Senegaleses alegam que vendas diminuíram na pandemia. Foto: Franciele Zanon

Ainda segundo a Sedes, o número aumentou 42,4%, desde o início de 2020, quando eram 691 imigrantes. “Trabalhamos com indicadores oficiais do Cadastro Único para Programas Sociais, que correspondem ao público-alvo de atendimento da assistência social. Esses referem-se ao cadastramento de famílias de baixa renda, quais sejam, famílias com ganho mensal até três salários mínimos ou familiar per capita de até 1/2 salário mínimo”, esclarece o secretário Wagner Dalla Valle.

Durante a pandemia, as dificuldades apareceram ainda mais. Muitas pessoas perderam emprego e deixaram de ter um provento que suprisse as necessidades familiares. De março até agora, a Secretaria concedeu um total de 6.434 cestas básicas. Dessas, 549 foram destinadas às famílias de imigrantes. Dalla Valle salienta que “nos últimos meses, a demanda por esse benefício aumentou consideravelmente, devido à pandemia. O mês de abril foi o de maior procura”, pontua.

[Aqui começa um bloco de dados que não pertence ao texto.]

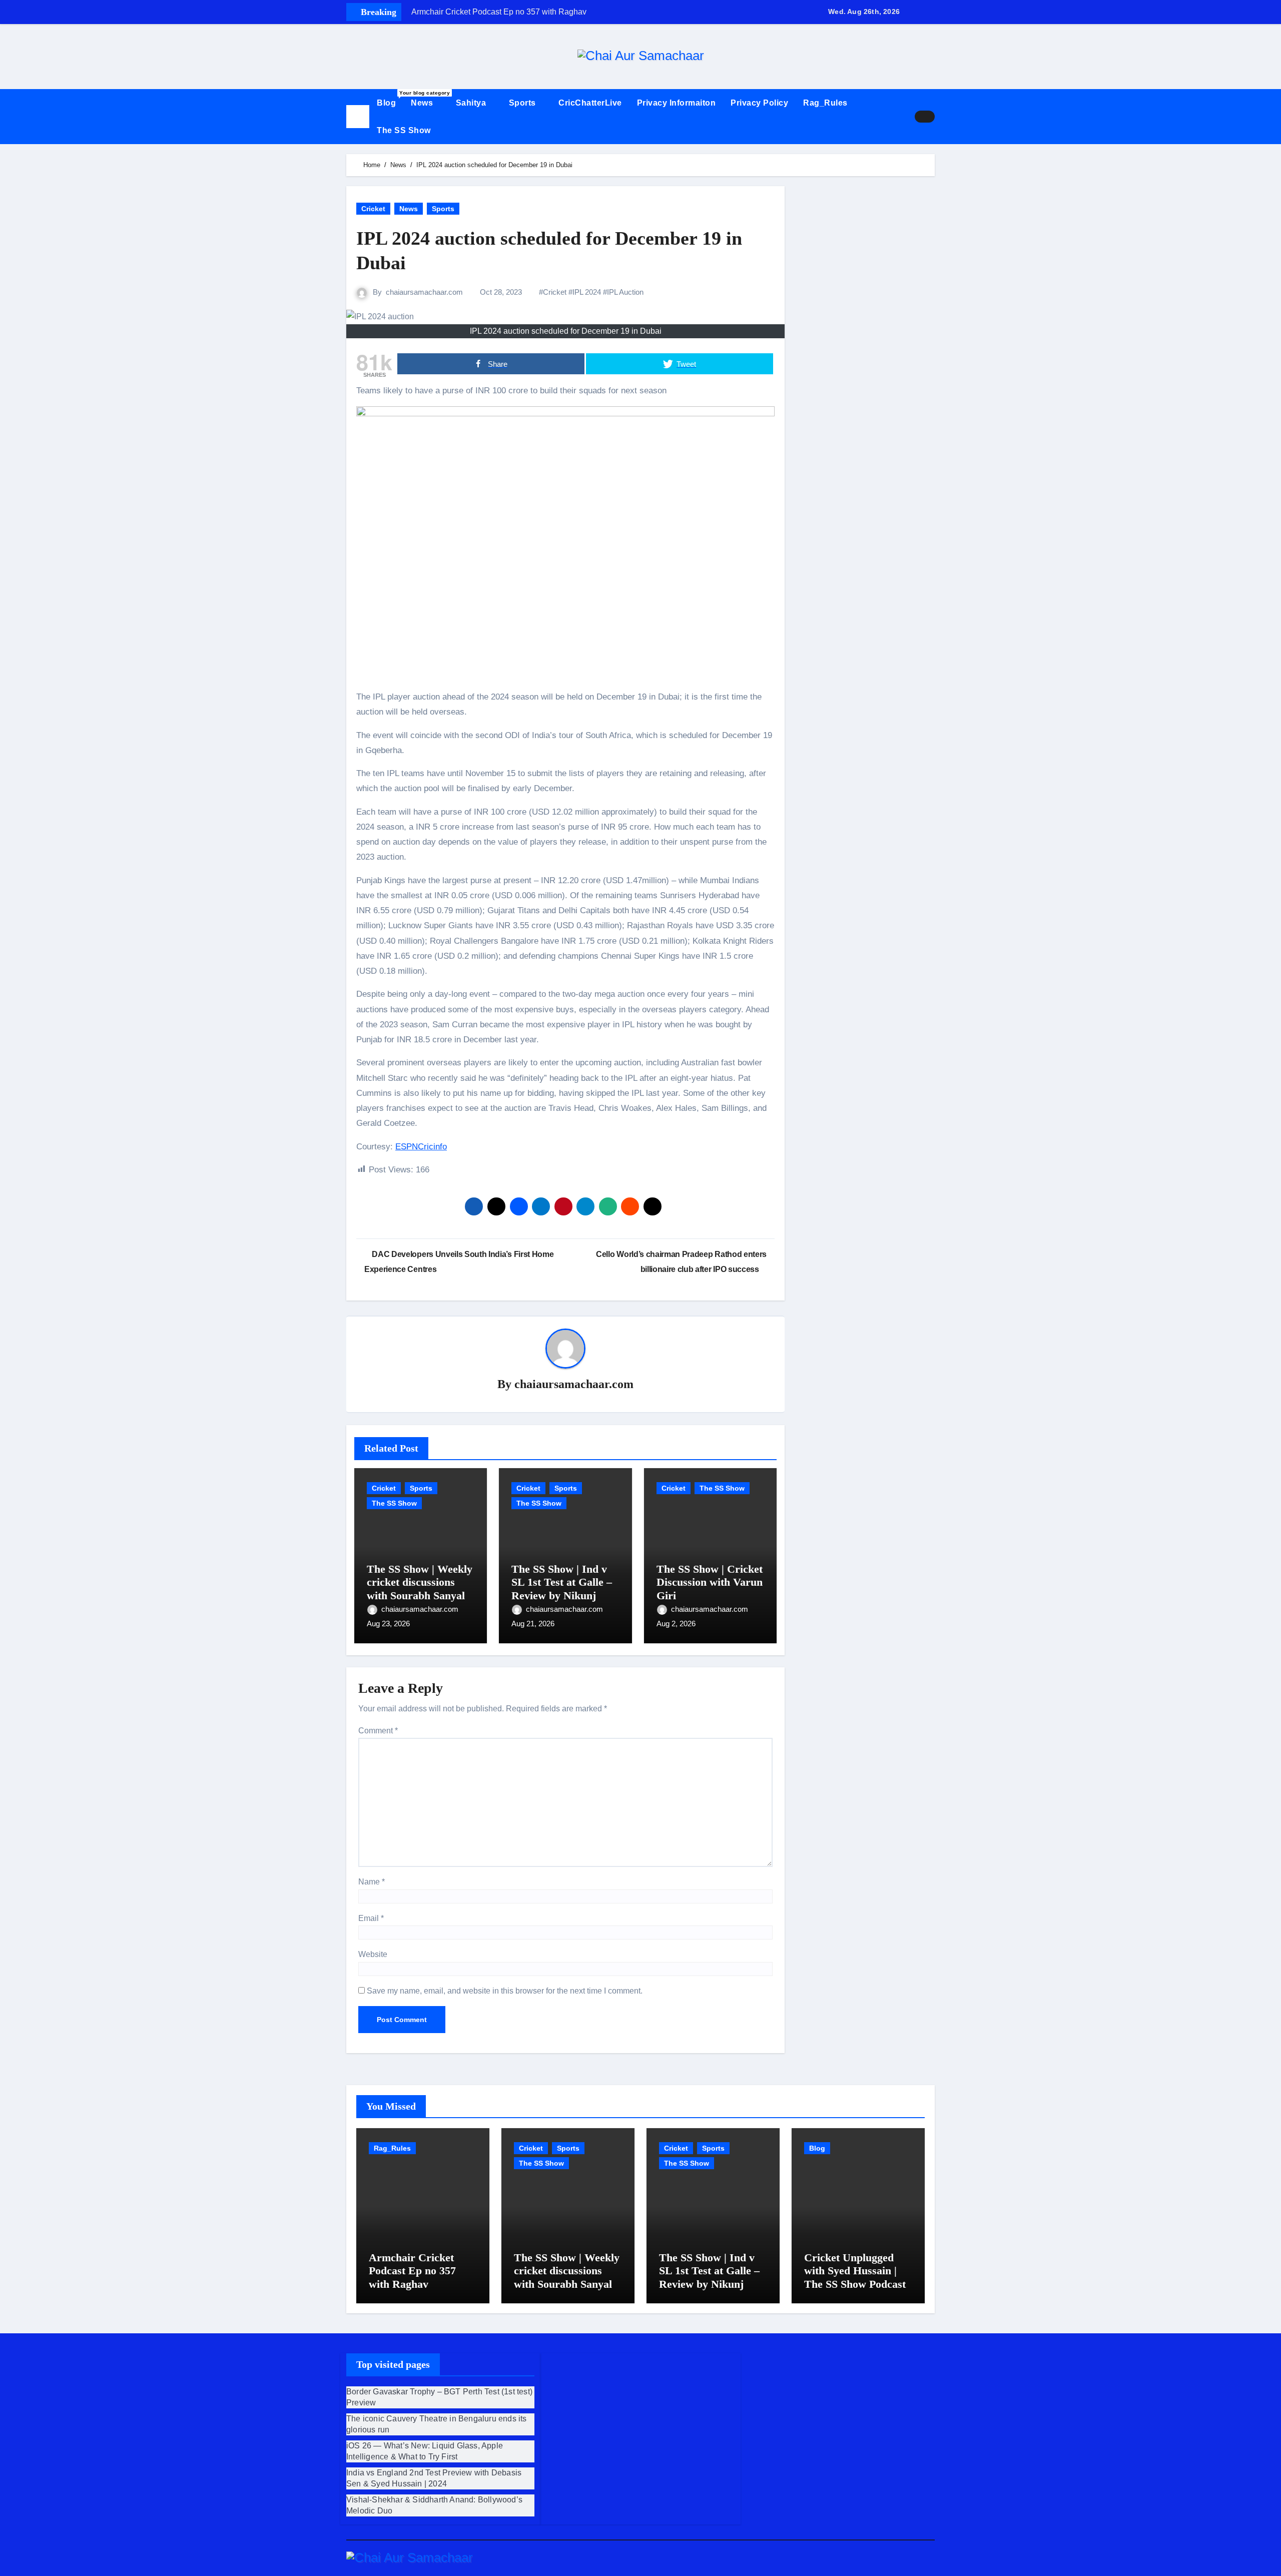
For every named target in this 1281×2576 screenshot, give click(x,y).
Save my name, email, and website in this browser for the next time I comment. (505, 1991)
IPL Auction (625, 292)
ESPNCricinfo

A fim de minimizar as consequências, a Secretaria atua “com um forte trabalho de orientação, encaminhamentos e concessão do benefício eventual – cesta de alimentos. Em um contexto geral, a pandemia tem afetado toda população menos favorecida, incluindo os imigrantes que residem no nosso município”, finaliza o gestor.

Desafios da pandemia

O pastor Gerald Destina está em Bento Gonçalves há seis anos, e há quatro sua família também saiu do Haiti para recomeçar a vida. A pandemia acabou afetando seu emprego. Pedreiro em uma empresa de construção, conta que “a direção precisou mandar pessoas embora e fui uma delas. Abri o seguro desemprego”, relata.

Destina relembra que após quatro meses na cidade, já encontrou emprego e abriu uma igreja, de denominação Assembleia de Deus para a Comunidade Haitiana. “Não havia igreja aqui. No Haiti costumávamos servir a Deus e Ele falou no meu coração. Hoje, somos em cerca de 250 haitianos membros na igreja”, sublinha. “Gostamos de morar aqui, não tem como sair mais do Brasil, estamos criando raízes”, valoriza.

O senegalês Baidu, 32 anos, mora há quatro anos na cidade. Vendedor, diz que as vendas estão fracas e, com a pandemia, caíram mais ainda. “O que ganho, envio para minha família e pago o aluguel da casa onde moro aqui”, conta e acrescenta que as pessoas têm muito preconceito com o estrangeiro.

Já o haitiano Anel Jean, 34, está com a esposa Amal Can, 24, há quatro anos em Bento. Foi na cidade que nasceu o pequeno filho deles. Jean relata que trabalha como gari e que não tem do que se queixar. “Está tudo perfeito, tudo muito bom. Não tivemos dificuldades ao chegar aqui e nem para conseguir emprego”, expõe.

A empresa terceirizada de coleta de resíduos RN Freitas é uma das que empregam imigrantes. São 22 haitianos de um total de 80 funcionários. Segundo o gerente Everton Fraga, há ainda 30 esperando por uma vaga de emprego. “São pessoas muito boas, educadas, nunca se atrasam e estão sempre de bom humor. Quando contratamos eles, foi um alívio, pois muitos funcionários brasileiros não tinham tanto compromisso com o trabalho, devido ao grande índice de emprego no município. Começamos a contratar haitianos e deu certo. Estamos muito contentes com nossos funcionários. Sou muito grato a Deus por ter colocado eles em nossa empresa. Um povo sofrido, que aos poucos estão se recuperando. A gente conversa com eles e são muitos gratos a empresa, cidade e Brasil por acolher eles”, reconhece Fraga.